## To do
A. In the CPI preview, which goods are given with their year-over-year price change for September? List each with its change.
B. Carry on the CPI preview from its final sentence.

## Text excerpt
═══

November CPI data due Thursday is expected to show a slight uptick in year‑over‑year inflation to about 3.1% from 3.0% in September, roughly one percentage point above the Fed's 2% target; October headline data will be partial due to a government shutdown. Key goods showed large year‑ago moves in September (coffee +19%, beef +15%, eggs -5%), while labor and demand indicators point to slowing activity—64,000 jobs added in November (vs. 119,000 in September), unemployment 4.6% (from 4.4%) and retail sales flat in October. The data comes after the Fed cut its policy rate 25 bps to 3.50–3.75% (its third cut this year) and will influence expectations ahead of next month’s meeting, where markets assign roughly a 75% chance of no change and 25% chance of another 25 bp cut per CME FedWatch.

═══

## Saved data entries
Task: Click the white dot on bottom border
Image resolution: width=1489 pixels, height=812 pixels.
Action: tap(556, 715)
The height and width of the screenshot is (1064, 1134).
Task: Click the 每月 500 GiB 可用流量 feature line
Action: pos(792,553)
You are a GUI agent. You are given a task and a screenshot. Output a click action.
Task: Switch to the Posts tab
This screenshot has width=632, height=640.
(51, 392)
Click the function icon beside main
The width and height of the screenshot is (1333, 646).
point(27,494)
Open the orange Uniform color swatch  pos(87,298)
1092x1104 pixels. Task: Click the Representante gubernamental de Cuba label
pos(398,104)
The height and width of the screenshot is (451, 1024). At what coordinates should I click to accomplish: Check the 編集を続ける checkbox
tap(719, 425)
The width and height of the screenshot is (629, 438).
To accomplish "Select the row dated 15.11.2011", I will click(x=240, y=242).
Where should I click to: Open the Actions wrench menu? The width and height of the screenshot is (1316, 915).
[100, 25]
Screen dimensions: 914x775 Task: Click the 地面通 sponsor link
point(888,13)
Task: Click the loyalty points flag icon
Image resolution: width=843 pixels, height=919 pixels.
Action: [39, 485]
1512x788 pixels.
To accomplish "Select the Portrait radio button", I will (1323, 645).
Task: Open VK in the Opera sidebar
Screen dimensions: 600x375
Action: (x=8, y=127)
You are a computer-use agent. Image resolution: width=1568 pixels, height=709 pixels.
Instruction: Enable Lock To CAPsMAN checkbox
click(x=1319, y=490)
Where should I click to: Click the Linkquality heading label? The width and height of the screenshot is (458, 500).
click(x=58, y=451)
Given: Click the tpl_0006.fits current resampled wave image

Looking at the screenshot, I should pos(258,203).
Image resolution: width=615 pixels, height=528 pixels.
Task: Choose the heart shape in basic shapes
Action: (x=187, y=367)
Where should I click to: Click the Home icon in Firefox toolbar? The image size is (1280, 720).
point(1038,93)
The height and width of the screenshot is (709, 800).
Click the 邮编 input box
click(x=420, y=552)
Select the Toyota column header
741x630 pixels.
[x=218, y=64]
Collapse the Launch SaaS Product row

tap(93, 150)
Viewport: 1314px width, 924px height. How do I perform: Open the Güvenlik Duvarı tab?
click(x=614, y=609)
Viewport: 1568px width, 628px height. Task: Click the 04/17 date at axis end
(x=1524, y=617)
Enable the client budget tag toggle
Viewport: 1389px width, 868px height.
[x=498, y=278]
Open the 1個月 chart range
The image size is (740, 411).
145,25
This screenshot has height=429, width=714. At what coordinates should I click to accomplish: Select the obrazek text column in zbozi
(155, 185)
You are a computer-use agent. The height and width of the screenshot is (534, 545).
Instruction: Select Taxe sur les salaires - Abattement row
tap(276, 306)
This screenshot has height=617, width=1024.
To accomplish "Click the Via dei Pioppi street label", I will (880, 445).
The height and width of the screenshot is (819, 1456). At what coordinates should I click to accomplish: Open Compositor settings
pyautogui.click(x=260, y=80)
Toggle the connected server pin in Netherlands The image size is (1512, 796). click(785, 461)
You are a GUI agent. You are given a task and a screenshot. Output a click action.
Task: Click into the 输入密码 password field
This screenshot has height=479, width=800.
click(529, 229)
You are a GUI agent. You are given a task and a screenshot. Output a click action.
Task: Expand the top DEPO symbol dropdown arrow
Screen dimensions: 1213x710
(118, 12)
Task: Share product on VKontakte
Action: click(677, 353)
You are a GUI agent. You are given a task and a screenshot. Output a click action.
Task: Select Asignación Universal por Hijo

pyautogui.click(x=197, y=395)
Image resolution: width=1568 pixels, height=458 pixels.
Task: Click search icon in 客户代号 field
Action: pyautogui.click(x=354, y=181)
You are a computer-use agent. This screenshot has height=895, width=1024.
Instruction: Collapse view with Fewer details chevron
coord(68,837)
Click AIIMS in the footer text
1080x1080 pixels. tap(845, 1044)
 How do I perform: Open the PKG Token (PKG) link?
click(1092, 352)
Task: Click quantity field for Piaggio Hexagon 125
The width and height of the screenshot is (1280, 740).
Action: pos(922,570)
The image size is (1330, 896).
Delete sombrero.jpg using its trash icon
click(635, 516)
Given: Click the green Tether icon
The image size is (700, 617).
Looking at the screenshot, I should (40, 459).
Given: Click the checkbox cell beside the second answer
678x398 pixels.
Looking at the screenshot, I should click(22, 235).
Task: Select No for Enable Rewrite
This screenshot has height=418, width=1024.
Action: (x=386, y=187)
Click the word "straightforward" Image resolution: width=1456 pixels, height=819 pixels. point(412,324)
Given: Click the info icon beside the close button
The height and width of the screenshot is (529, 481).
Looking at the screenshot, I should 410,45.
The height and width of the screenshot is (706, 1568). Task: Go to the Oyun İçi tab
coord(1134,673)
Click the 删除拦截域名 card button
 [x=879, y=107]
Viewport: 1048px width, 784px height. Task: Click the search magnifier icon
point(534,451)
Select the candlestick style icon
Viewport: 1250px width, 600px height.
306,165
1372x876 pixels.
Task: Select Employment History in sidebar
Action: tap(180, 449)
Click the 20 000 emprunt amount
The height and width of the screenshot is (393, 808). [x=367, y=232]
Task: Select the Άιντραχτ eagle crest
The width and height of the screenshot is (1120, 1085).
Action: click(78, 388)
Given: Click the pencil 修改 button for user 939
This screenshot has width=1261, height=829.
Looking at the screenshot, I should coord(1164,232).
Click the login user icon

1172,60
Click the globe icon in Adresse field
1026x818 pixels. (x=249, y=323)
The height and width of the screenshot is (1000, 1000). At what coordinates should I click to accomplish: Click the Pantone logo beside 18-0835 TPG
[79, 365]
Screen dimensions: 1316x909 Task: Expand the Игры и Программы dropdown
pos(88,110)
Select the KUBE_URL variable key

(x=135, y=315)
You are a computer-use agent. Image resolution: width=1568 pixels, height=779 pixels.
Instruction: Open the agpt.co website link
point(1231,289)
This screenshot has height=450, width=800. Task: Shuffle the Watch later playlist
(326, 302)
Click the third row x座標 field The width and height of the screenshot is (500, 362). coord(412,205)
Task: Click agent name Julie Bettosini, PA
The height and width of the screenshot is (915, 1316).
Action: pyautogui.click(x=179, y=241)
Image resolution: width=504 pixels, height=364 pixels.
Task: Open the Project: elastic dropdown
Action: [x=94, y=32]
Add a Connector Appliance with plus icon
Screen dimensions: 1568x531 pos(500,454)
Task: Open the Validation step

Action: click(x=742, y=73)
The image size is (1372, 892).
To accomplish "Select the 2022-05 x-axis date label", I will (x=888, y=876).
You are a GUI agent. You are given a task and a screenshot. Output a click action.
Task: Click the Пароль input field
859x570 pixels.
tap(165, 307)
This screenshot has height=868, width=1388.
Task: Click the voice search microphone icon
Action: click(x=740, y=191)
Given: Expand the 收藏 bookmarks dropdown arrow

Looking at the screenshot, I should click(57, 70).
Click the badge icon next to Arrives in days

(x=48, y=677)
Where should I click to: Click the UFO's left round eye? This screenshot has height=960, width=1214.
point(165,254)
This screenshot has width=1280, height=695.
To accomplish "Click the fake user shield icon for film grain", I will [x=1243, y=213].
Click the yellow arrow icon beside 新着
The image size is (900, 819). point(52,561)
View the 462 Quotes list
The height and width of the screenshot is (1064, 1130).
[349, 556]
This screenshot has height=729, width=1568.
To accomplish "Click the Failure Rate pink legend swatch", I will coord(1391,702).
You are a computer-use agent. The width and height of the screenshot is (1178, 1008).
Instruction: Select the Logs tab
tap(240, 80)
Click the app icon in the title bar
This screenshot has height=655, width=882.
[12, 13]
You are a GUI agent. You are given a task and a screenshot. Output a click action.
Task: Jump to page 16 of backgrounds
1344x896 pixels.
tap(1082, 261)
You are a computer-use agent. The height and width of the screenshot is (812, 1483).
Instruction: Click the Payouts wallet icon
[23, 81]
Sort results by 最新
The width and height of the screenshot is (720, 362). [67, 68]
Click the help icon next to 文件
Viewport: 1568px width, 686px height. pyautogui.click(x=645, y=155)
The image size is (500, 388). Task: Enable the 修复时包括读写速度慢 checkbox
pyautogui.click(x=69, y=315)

═══

## Exercise responses
A.
Coffee: +19%
Beef: +15%
Eggs: -5%

B.
Analysis

Market structure: A 3.1% YoY CPI print plus tariff-driven input costs (coffee +19%, beef +15%) favors food & commodity producers and consumer staples with pass-through pricing power, while squeezing discretionary retailers and margin-sensitive services. Higher-than-expected inflation keeps real yields elevated vs. consensus Fed-cut pathway, compressing multiple expansion in growth/high-P/E names and benefiting commodity-linked equities and short-duration credit for the next 3–12 months. Risk assessment: Immediate (days) volatility risk centers on the CPI release and a noisy October data gap; threshold risks: CPI >3.3% materially raises odds of pausing cuts, CPI <2.8% reopens aggressive easing bets. Tail scenarios: persistent goods food inflation + new tariffs -> stagflationary gap (growth down, inflation up), or a sharp retail slowdown -> disinflation; both would force abrupt repositioning in rates, FX and credit markets over 1–6 months. Trade implications: Favor inflation-protective duration and commodity exposure if CPI prints at/above 3.1% while hedging equity downside into the print. Expect two-to-three-week elevated IV around the release; use short-dated option structures to monetize that and rotate from growth into value/energy/commodities over 3–12 months depending on inflation persistence. Contrarian angles: Consensus (75% pause) underprices data noise from the shutdown and tariff pass-through; markets may be too long duration and growth. If CPI prints mildly hot but jobs/retail weaken, a liquidity-driven rally in risk assets could follow — opportunistic buy-on-dip windows will appear in exporters and select banks if yields spike then retreat within 2–6 weeks.